危急時遺言

公正証書遺言作成の準備をしていた方が急に体調を崩して危篤状態となってしまったため、危急時遺言を作成するという機会がありました。滅多にない経験なので備忘録として記録しておきます。(家庭裁判所によって手続きは多少異なるものと思われるのでその点ご了承ください。)

1.遺言作成時の状況

危篤との連絡を受け、遺言者の自宅に駆け付けました。証人が3人必要なので、自分の他に同支部の司法書士2名に同行をお願いしました。日頃から近所の同業者とは仲良くしておくものです。

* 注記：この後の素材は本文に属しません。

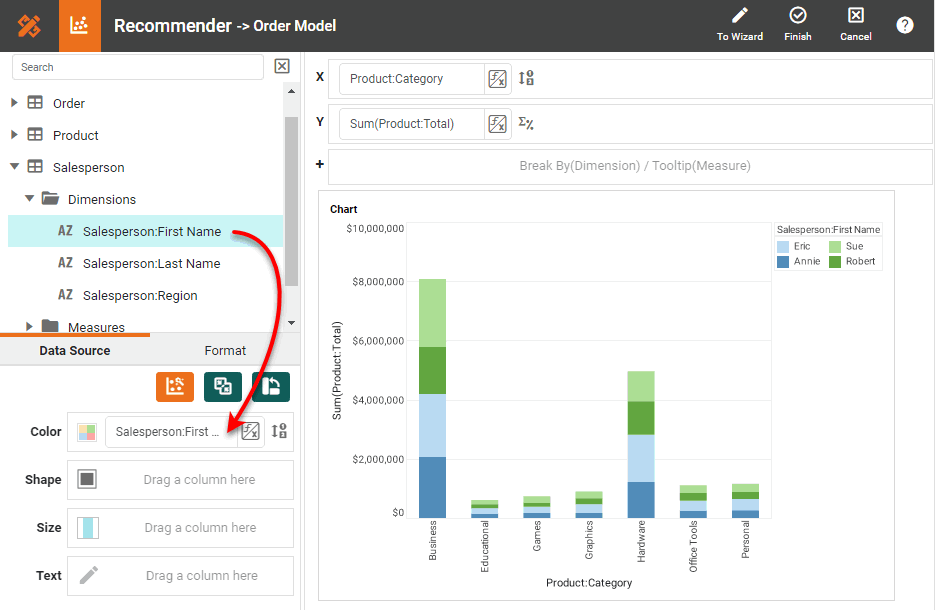This screenshot has width=935, height=610.
Task: Click the swap dimensions icon above the Color field
Action: click(222, 386)
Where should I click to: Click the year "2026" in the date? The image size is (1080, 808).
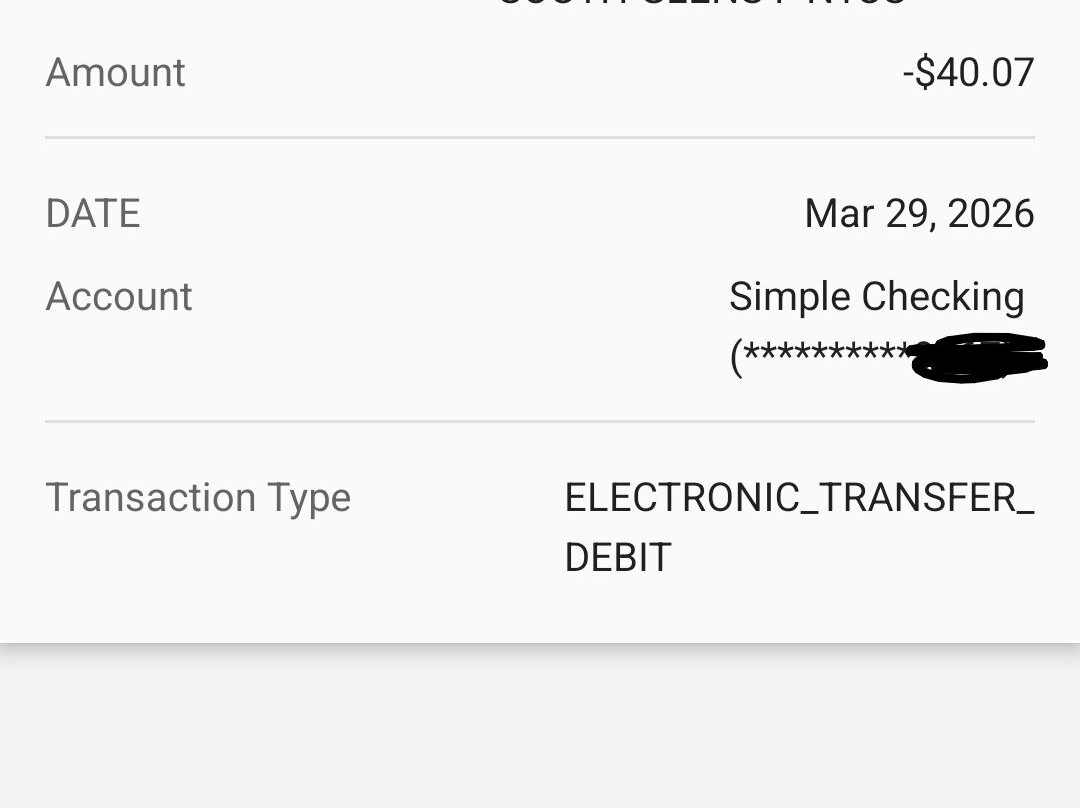(990, 214)
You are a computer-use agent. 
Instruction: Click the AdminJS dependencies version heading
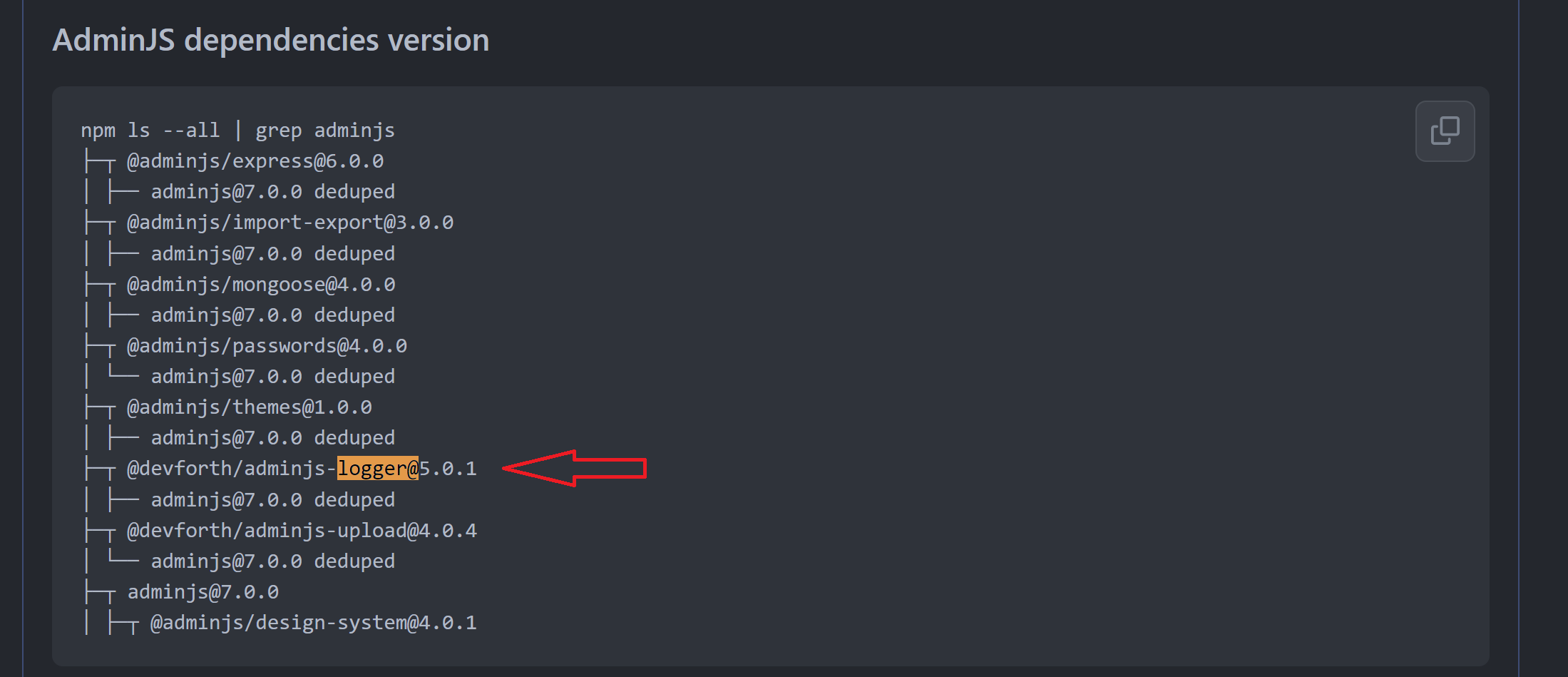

以前に遺言者の意向は聞いていたので、その通りの内容の遺言書を私が事前に書いて持参しました。遺言者に改めてどのように財産を残したいかを尋ね、意向に変わりないことを確認できたので、私を含む3名の証人が署名・押印(認印)をしました。(民法上、住所の記載は要求されていませんが、一応住所も記載しました。)

遺言書

私の財産は、全て長男〇〇に相続させる。

令和〇年〇月〇日
〇〇(遺言者氏名)

各証人は上記の内容が正確であることを確認し、同日に各証人が署名押印する。
神奈川県〇〇〇 証人 〇〇 印
神奈川県〇〇〇 証人 〇〇 印
神奈川県〇〇〇 証人 〇〇 印

なお、念のため一部始終をスマホで録画し、後の確認申立手続において家庭裁判所にも動画データがある旨を伝えましたが、提出を求められることはありませんでした。

2.遺言の確認申立

2-1.申立書

一般的な家事審判申立書の雛形に事件名「遺言の確認」として提出しました。申立人は私(証人の一人として)です。申立ての趣旨・理由は以下のように記載しました。

申立ての趣旨

遺言者〇〇がなした別紙遺言の確認を求める。

申立ての理由

1.申立人は遺言に立ち会った証人である。

2.遺言者は令和〇年〇月〇日病状が悪化し死亡の危急に迫ったので、自宅に下記証人3人を招きその立会いの上遺言の趣旨を証人〇〇に口授し、同証人はこれを筆記して遺言者および他の証人に読み聞かせ、各証人はその筆記の正確なことを承認し、これに署名押印して別紙遺言書を作成し、申立人がこれを保管している。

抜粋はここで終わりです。